Fabio Massimo Saldini,
amministratore delegato di Simico, è stato sentito in procura a
Belluno in merito all’inchiesta sull’assegnazione dei lavori per
costruire la cabinovia Apollonio Socrepes, una tra le opere più
delicate e impegnative previste nell’ambito delle realizzazioni
connesse ai giochi olimpici invernali Milano-Cortina 2026, ma
che non è stata portata a conclusione entro i termini
dell’evento e che oggi risulta ancora non ultimata. L’ad, è tra
gli indagati per turbata libertà di gara d’appalto, accusa che
Saldini ha respinto assieme ai suoi legali Maurizio e
Massimiliano Paniz che al termine dell’interrogatorio, durato
alcune ore, hanno detto “di aver chiarito pienamente ciò che ci
era stato contestato. Saldini ha risposto a tutto quello che gli
è stato chiesto”. Per Paniz “non c’era alcun rapporto
privilegiato con la Graffer, al contrario Saldini ha chiarito
che sono insorti contrasti sempre maggiori”.
Nell’inchiesta sono indagati anche Angelo Redaelli, ad di
Graffer e l’ingegnere di Simico, Valeria Cepi. Nel progetto
iniziale era prevista la realizzazione a Cortina di un nuovo
impianto di risalita con stazione iniziale nel parcheggio
“Apollonio” e quella terminale in località di Socrepes. Vi
furono vari problemi per la realizzazione della cabinovia a
causa della instabilità’ geologica del suolo sul quale erigere i
pilastri dell’impianto a fune. Per porvi rimedio furono
introdotte alcune varianti che fecero lievitare i costi.

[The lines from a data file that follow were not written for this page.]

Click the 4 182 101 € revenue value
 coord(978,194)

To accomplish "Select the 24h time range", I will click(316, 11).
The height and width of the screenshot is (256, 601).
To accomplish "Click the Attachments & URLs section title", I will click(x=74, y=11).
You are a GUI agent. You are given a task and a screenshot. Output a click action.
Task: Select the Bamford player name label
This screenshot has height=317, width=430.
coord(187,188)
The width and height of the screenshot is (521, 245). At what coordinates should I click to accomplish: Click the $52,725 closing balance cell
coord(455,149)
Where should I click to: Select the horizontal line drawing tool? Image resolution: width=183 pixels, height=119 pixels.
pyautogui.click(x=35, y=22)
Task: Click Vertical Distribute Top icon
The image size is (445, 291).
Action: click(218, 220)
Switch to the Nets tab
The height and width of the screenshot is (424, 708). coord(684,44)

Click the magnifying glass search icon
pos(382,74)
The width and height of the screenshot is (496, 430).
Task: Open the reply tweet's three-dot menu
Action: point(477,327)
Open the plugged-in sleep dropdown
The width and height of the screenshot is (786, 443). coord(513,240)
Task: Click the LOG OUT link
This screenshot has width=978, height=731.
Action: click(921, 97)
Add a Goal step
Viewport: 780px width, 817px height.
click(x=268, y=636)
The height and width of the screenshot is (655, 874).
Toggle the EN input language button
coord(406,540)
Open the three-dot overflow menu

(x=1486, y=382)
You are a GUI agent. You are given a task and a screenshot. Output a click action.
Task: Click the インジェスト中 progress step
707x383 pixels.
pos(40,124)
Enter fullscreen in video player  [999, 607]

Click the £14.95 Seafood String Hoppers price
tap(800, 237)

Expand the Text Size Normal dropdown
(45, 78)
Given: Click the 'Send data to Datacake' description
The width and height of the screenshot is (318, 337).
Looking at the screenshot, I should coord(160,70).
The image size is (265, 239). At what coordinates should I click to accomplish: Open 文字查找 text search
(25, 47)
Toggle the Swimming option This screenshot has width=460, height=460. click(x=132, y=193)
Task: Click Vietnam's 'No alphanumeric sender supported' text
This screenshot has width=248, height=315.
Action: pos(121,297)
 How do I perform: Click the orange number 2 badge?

Secondo la Procura, in tutto ciò ci sarebbe il sospetto di
collusioni o condotte comunque fraudolente volte a favorire
deliberatamente la Graffer nei confronti di aziende concorrenti,
sfruttando le possibilità concesse dal criterio dell’
affidamento diretto. “Fin dal primo giorno – ha precisato Paniz
– la Graffer è stata palesemente inadempiente ad alcuni degli
obblighi che aveva assunto e conseguentemente le sono stati
contestati di volta in volta tutti i vari addebiti. Se ci sono
stati dei momenti di ritardo, sono dipesi esclusivamente dalla
Graffer e dall’incapacità di realizzare quello che si era
impegnata per iscritto a fare, dando ampie rassicurazioni sulla
tempestività di esecuzione delle opere”.